* [Goal]:
Copy out the entries below, replacing every "Task" with "Instruction" and keeping everything else unchanged. Leave out the pictures.
====== Material provided
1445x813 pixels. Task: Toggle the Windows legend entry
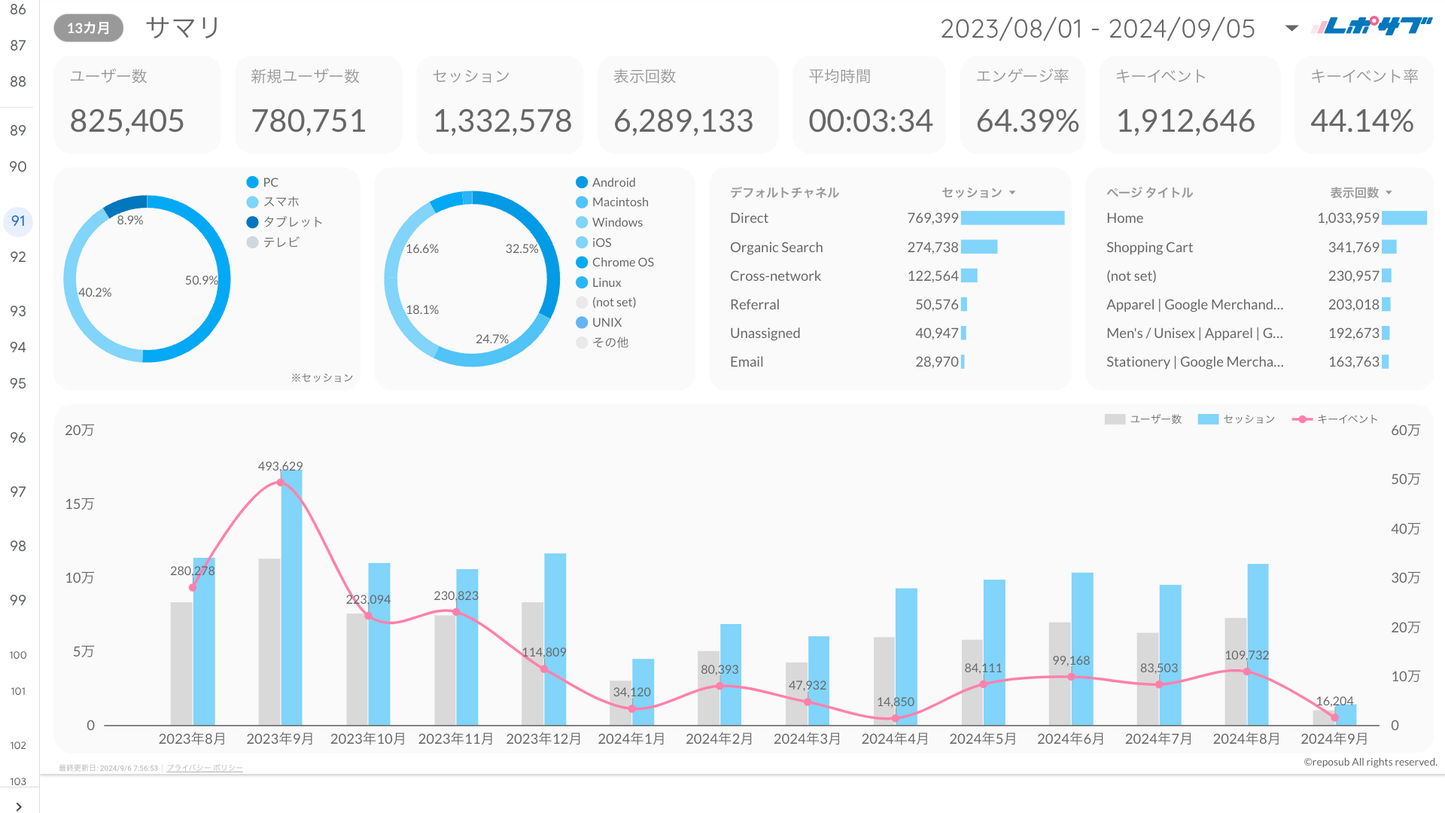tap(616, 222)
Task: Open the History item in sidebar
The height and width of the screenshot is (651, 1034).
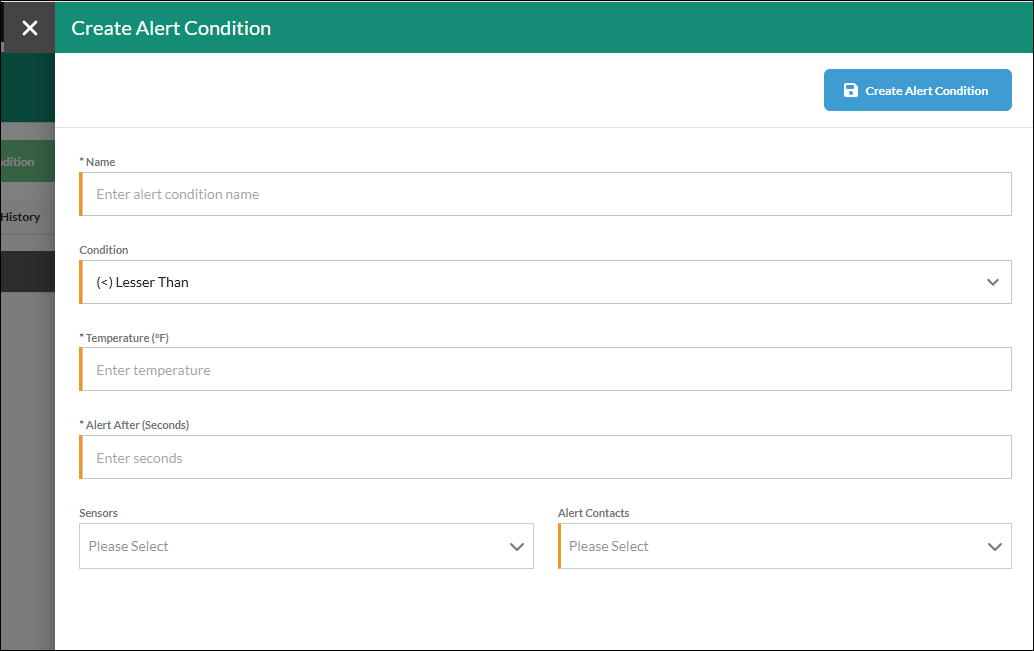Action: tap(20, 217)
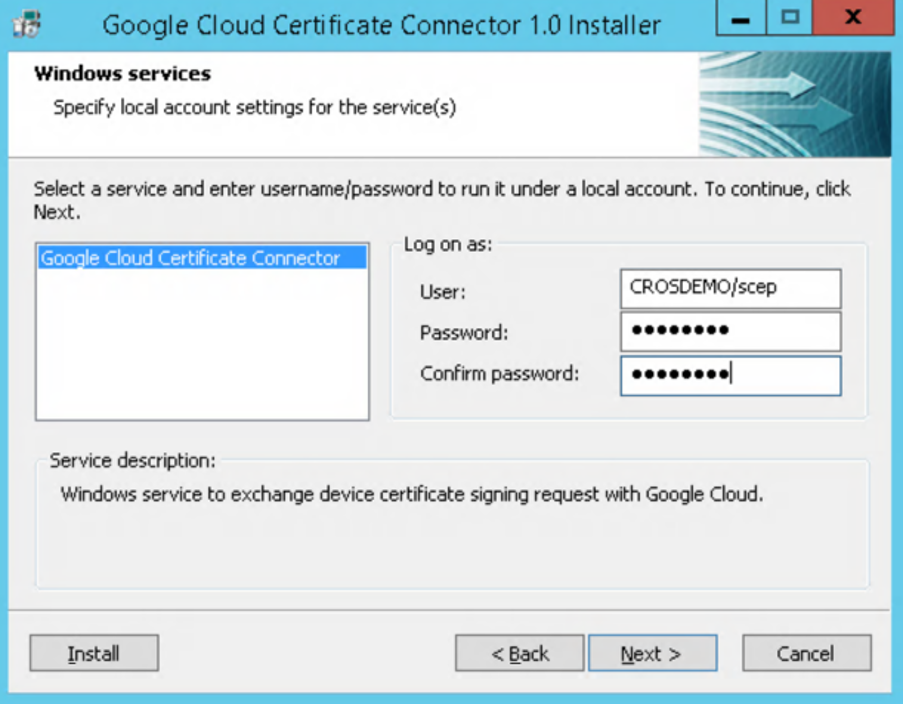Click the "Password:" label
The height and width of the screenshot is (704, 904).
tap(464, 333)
============
* [Task result]:
1445x813 pixels. Instruction: Toggle the Windows legend entry
tap(616, 222)
Instruction: Open the History item in sidebar
The height and width of the screenshot is (651, 1034).
Action: tap(20, 217)
Click the "Password:" label
The height and width of the screenshot is (704, 904).
tap(464, 333)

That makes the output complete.